Paper Prototyping a feature for Microsoft Teams

Sam Cummins
3 min readNov 7, 2020

Following on from User Research and Usability testing on Microsoft Teams.

Initial Prototype Development

Now that we had agreed on a user statement, and thus the core focus of the design stage of our project, we decided that a good way to approach the problem would be for us to each come up with a solution, which we could compare and contrast as a group. This would allow for our solutions to be more varied, and again let us see if there were commonalities between them that might indicate a particularly obvious or simple final flow.

armed with our user statement we each created a paper prototype, and digitalized them, so that we could share them with each other and test users.

As a teacher I need to know if my students are engaged and need tools to keep them engaged, so I can effectively teach them and manage my class
Our user needs statement

here is my individual paper prototype.

The initial finding from our prototypes was that three of the four solutions had a lot in common: Some kind of polling tool that would allow a teacher to ask a multiple choice question of an entire class, and be clearly presented with collated results — our hope being that having students answer a question in this manner would both reassure the teacher that their class was engaged and also allow the students to feel more involved and thus engage more actively with class.

We proceeded with the prototype designed by Josh. This solution involved the teacher creating a poll (the common thread in our prototypes), but expanded on it with a follow up flow that would allow the teacher to randomly select a student who had answered to elaborate on their answer. We chose this flow to develop further as it referred back to the problem statement best — not just to gauge engagement but to actively engage them in discussion.

This is what the first iteration of the prototype looked like:

and here are the ‘as is’ and ‘to be’ task analyses of this flow, documenting what is currently offered by teams and how we built upon it.

‘As is’ — how a teacher can currently get a response from a full class in Teams
‘To be’ — new functionality added to allow a teacher to poll their entire class and get a quick overview of their opinions as a whole.

We then developed a script as a group so that we could standardize our testing and gather comparable results that we could action and expand on for the next iteration of the prototype.
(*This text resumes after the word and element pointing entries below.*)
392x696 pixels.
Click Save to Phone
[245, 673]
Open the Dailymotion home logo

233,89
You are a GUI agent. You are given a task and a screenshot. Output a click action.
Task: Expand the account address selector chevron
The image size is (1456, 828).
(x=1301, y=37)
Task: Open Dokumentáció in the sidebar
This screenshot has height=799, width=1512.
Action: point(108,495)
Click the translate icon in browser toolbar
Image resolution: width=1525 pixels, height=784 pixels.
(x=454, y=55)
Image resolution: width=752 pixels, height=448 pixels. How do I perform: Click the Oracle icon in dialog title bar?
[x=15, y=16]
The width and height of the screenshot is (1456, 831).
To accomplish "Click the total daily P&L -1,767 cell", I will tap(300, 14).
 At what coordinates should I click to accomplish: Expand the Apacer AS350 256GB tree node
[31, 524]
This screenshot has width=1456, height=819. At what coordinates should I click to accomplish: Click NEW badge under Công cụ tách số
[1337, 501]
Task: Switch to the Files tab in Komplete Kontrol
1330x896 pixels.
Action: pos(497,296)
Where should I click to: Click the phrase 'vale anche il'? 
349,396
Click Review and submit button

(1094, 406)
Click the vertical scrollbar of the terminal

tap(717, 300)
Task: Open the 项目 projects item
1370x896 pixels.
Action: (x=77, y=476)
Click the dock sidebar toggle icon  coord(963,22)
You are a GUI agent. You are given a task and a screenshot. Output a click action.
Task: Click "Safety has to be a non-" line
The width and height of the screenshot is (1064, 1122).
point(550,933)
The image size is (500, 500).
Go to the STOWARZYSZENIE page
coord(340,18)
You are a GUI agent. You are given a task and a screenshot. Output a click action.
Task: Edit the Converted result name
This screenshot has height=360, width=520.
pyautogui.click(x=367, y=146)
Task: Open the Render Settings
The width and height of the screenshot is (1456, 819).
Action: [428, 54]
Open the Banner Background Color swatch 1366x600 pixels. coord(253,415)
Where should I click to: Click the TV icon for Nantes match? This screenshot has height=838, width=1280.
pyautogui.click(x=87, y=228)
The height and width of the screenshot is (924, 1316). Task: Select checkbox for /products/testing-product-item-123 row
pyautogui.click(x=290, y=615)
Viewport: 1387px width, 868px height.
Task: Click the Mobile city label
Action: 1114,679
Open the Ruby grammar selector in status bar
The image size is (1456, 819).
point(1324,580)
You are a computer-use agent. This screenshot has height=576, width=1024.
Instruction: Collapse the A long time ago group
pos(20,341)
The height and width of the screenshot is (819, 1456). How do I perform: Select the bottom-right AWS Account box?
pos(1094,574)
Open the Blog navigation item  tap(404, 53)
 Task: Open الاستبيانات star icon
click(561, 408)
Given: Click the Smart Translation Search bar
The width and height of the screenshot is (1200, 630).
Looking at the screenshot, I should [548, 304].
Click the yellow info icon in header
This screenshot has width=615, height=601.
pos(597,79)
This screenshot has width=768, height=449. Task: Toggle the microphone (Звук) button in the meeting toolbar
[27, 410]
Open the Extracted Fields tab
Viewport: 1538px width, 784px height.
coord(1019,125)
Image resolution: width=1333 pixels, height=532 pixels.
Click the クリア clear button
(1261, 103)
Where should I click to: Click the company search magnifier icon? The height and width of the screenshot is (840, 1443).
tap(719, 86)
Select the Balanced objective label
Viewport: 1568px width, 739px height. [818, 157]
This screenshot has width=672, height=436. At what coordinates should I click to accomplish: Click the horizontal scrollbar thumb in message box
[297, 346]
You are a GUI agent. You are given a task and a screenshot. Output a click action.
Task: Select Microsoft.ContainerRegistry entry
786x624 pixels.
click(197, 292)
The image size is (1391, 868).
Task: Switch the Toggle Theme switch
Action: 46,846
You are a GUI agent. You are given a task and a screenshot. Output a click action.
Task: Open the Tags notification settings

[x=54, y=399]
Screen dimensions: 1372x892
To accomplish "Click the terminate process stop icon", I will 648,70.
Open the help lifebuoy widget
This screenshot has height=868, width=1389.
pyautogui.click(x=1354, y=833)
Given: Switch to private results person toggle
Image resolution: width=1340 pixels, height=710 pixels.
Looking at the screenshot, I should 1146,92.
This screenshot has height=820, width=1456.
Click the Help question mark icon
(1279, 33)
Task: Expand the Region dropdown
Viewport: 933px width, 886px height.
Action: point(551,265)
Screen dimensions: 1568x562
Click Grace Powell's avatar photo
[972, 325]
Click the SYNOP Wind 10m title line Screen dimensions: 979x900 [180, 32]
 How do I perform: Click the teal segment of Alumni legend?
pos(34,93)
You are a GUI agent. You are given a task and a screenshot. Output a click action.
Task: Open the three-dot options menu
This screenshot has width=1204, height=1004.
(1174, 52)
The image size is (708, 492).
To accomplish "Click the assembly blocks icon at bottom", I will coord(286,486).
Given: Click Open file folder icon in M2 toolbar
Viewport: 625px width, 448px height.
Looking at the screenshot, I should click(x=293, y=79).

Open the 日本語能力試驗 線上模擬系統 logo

We each took the script and online clickable prototype and had the users we had conducted the interviews on test out the paper prototype, so that we could gauge their opinion.

Reflections

The main negative of this process, or our execution of it was the digitalisation of paper prototypes. A lot of the inherent benefits of paper prototyping comes from how fast they are to put together, modify and iterate over, but as we turned them into clickable prototypes the work involved rose rapidly, meaning that they were taking longer to make and iterate over than a low fi wireframe made entirely on a computer would have.

The reason we did this though was to maintain the low fidelity look and feel of paper prototypes, as this would encourage our users to be honest in their appraisals and more willing to be critical.